§ **EXERCISE AIM**
Which lines below contain "icon"? Copy every one of them.

§ **EXTRACTED ENTRIES**
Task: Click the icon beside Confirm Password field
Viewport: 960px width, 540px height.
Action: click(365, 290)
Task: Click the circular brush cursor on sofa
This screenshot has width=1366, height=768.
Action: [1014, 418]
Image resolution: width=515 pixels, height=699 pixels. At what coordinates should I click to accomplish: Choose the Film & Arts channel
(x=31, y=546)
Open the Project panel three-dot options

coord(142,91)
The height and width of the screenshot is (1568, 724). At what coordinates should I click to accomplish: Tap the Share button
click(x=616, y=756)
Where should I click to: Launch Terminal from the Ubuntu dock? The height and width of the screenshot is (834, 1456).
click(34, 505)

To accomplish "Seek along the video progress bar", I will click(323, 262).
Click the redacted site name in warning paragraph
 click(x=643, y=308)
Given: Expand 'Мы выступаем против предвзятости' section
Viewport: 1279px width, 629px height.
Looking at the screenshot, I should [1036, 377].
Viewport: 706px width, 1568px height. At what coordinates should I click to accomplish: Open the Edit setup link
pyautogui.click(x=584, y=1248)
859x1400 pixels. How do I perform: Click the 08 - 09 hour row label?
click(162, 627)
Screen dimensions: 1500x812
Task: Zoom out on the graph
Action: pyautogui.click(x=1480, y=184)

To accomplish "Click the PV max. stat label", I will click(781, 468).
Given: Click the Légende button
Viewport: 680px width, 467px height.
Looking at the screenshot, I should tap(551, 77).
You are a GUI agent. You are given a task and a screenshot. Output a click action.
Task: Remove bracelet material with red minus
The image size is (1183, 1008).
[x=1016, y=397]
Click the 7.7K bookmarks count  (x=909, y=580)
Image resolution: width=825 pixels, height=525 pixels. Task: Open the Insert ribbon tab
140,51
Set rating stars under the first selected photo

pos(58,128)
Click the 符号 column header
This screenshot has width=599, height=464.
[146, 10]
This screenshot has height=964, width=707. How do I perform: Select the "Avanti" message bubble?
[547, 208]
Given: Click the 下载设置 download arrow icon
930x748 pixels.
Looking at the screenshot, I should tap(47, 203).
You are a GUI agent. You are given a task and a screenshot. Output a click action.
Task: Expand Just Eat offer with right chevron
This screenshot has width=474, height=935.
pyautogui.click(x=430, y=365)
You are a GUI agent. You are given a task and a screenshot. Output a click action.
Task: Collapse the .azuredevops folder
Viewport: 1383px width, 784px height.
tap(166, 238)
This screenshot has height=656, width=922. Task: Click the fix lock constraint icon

§ **SOLUTION**
Task: Click the icon beside Confirm Password field
Given: Click the 下载设置 download arrow icon
This screenshot has height=656, width=922. Task: Click the fix lock constraint icon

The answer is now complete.